YouTube has become a new battleground for cybercriminals to launch phishing attacks, spread malware, and promote fraudulent investment schemes, according to a recent report by Avast, a leading security vendor.
Avast's researchers highlighted the use of tools like Lumma and RedLine in executing phishing attacks, creating scam landing pages, and distributing malicious software. YouTube functions as a traffic distribution network, guiding unsuspecting users to these harmful sites, thus facilitating various levels of scams.
The platform is also experiencing a surge in deepfake videos, which are used to mislead viewers with hyper-realistic but fake content, thereby spreading disinformation. Avast discovered multiple high-subscriber accounts, each with over 50 million followers, that were compromised and repurposed to disseminate cryptocurrency scams utilizing deepfake technology. These fraudulent videos often feature fake comments to deceive viewers further and include links to malicious sites.
Researchers identified five primary methods through which YouTube is exploited by cybercriminals. These include sending personalized phishing emails to YouTube creators, proposing fake collaboration opportunities to gain trust and eventually send malicious links. Additionally, attackers embed malicious links in video descriptions to trick users into downloading malware. They also hijack YouTube channels to spread other threats, such as cryptocurrency scams.
Moreover, cybercriminals exploit reputable software brands and legitimate-looking domains by creating fraudulent websites filled with malware. They produce videos that use social engineering tactics, guiding users to supposedly helpful tools that are actually malicious software in disguise.

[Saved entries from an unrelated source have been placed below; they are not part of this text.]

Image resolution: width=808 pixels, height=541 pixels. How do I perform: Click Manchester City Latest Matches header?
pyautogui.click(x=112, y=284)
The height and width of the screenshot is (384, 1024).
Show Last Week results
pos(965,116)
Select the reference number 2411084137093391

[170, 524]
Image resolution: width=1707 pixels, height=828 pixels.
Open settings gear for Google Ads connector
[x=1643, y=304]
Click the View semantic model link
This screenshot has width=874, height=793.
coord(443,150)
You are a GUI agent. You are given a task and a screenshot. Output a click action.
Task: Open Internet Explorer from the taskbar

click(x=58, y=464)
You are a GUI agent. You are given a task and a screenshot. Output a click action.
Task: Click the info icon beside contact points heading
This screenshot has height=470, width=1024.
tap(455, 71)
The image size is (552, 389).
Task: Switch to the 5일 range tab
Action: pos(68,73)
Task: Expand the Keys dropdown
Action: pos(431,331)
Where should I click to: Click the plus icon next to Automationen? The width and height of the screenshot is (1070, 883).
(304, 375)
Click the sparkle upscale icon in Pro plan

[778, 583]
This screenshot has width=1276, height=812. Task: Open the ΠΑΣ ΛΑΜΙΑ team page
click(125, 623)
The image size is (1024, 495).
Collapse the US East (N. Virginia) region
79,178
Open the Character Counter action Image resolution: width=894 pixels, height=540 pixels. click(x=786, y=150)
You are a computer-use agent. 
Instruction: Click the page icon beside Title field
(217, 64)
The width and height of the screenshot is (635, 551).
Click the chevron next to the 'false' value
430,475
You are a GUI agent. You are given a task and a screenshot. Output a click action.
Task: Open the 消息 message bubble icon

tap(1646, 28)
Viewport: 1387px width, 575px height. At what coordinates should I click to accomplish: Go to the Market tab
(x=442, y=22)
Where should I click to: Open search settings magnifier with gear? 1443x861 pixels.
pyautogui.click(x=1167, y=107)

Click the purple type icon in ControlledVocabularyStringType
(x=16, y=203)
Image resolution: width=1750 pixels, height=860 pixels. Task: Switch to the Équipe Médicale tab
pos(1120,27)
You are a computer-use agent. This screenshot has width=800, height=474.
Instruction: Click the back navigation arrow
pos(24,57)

Avast attributes its advanced scanning technology to protecting over 4 million YouTube users in 2023 and around 500,000 users in the first quarter of this year alone.
Trevor Collins, a network security engineer at WatchGuard, stresses the importance of educating employees and security teams about these threats.
"Regular education is essential. Make people aware that there are scammers out there doing this," Collins says. "In addition, train and reassure them that it's OK to notify either their security team or other people within the company if they've gotten an unusual request — for instance, to provide login credentials, move money, or go buy a bunch of gift cards — before acting on it."